___ Text block

Not the reports i was hoping for... hopfully it will change and the drum will show up


----------



## ncsharkman (Mar 12, 2011)

There are sharks in the water now all along Nags Head area! I caught one today about 11 am from obx pier on my heaver. It was 7-8 feet long. I use steel leaders so it didn't cut me off but it chaffed up my 100 pound shock pretty bad. I LOVE IT!!!


----------



## SurFeesher (May 5, 2010)

Just to update, caught too many blues to count Wed on cut mullet and green bluefish rig or finger mullet rig. One puffer and one mullet on shirt rod. Thurs was a little slower in the blues, about half as many. Today was very slow, 4 blues. SW wind up til 1:15 I believe was the culprit, pushing the fish further out off shore. As mentioned previously, lots of bait and diving birds 1/4 to 1/2 mile off shore today. Wind switched to N about 1:30, so we'll see what happens tomorrow. 

John


----------



## Gottafly (Jul 27, 2009)

SurFeesher said:


> Just to update, caught too many blues to count Wed on cut mullet and green bluefish rig or finger mullet rig. One puffer and one mullet on shirt rod. Thurs was a little slower in the blues, about half as many. Today was very slow, 4 blues. SW wind up til 1:15 I believe was the culprit, pushing the fish further out off shore. As mentioned previously, lots of bait and diving birds 1/4 to 1/2 mile off shore today. Wind switched to N about 1:30, so we'll see what happens tomorrow.

______

### Set exercise A
In the fishing thread, what does ncsharkman say kept the shark from cutting him off?
### Set exercise B
Repeat the passage from the fishing thread starting at "Not the reports" and ending at "I LOVE IT!!!".

___ Entries provided

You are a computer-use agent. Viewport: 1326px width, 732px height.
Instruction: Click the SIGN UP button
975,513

______
___ Entries provided

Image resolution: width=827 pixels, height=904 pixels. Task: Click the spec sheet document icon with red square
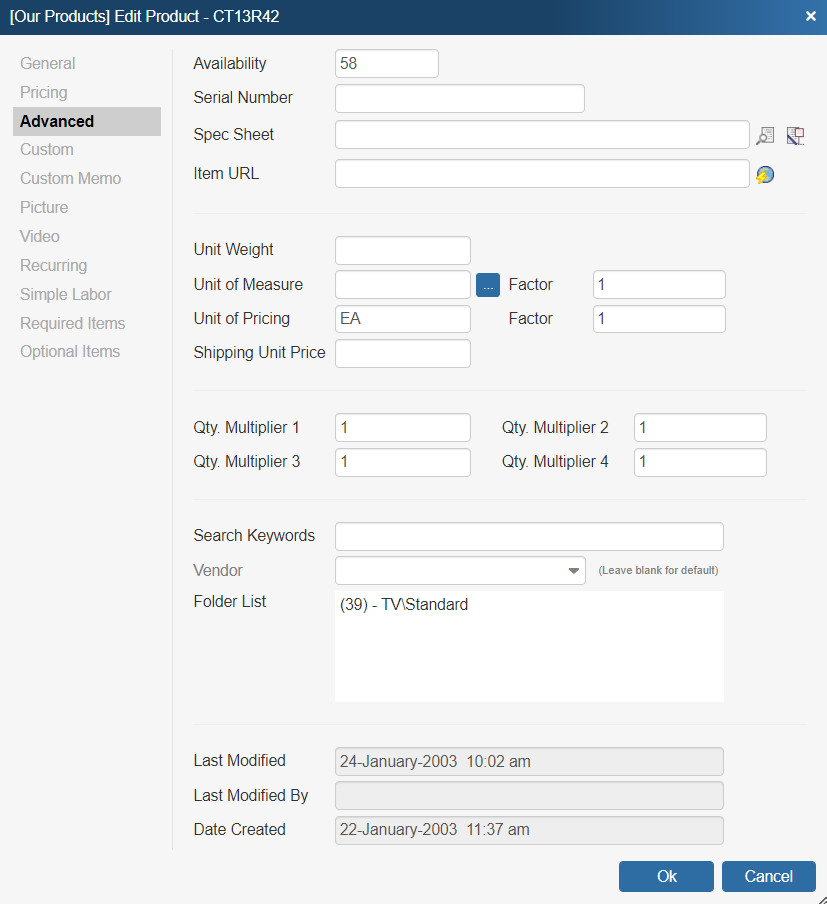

______
___ Entries provided

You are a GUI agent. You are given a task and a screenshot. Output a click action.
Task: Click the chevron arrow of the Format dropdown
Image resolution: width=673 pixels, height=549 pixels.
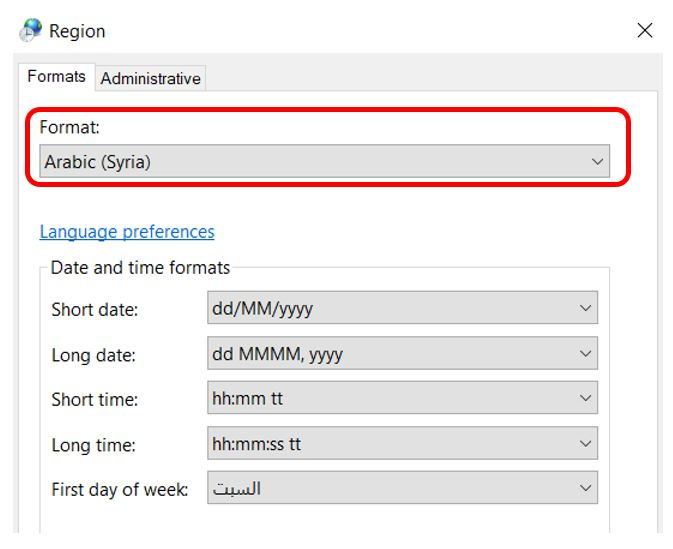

______

### Worked solution A
He used steel leaders.

### Worked solution B
Not the reports i was hoping for... hopfully it will change and the drum will show up


----------



## ncsharkman (Mar 12, 2011)

There are sharks in the water now all along Nags Head area! I caught one today about 11 am from obx pier on my heaver. It was 7-8 feet long. I use steel leaders so it didn't cut me off but it chaffed up my 100 pound shock pretty bad. I LOVE IT!!!